Punlop Tongchai is awake and chatting during the entire two hours it takes to be turned into a woman on the operating table of a Bangkok sex change clinic, realising a childhood dream.
The 27-year-old Thai cabaret dancer chats to nurses throughout the ordeal under the surgeon's knife, numbed only by local anaesthetic.
Growing up in Thailand, a country with one of the largest transgender populations in the world and surgeons who have pioneered ever cheaper and quicker sex change techniques, Punlop's ambition was always within reach.
For as little as 2,000 dollars, he became a woman.
But the government is making it tougher for patients like Punlop to undergo the procedure, forcing them to prove they are psychologically fit to change sex.
From Wednesday, anyone wanting to swap gender in Thailand must live as a woman for at least a year, take a course of female hormones, and obtain the approval of two psychiatrists.
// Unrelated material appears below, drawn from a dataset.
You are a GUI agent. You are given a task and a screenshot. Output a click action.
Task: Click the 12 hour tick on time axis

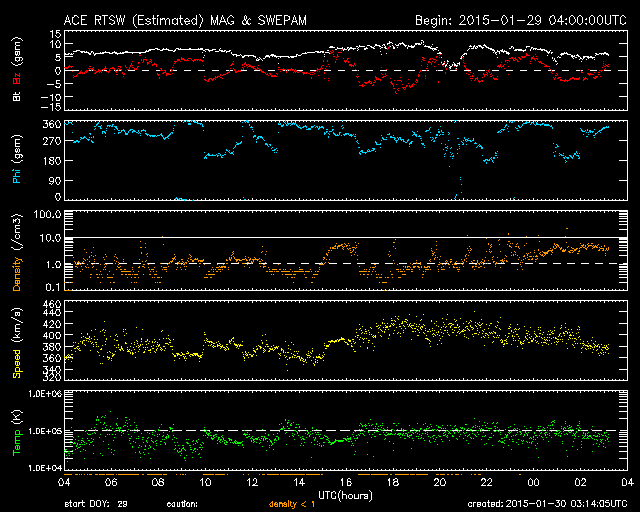click(252, 482)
Punlop says it is too much to ask.
"It is not necessary. I really didn't want to go through that process, so I decided to have the operation... before the law is enforced," he told AFP before undergoing surgery earlier this month.
Sex changes are outlawed completely in Thailand before the age of 18, and for men aged 18-20 parental consent must be obtained.
Thai gay rights campaigner Nathee Teerarojanapong said the greater legal protections are necessary to guard against gender swaps that too often backfire on those who make an irreversible choice.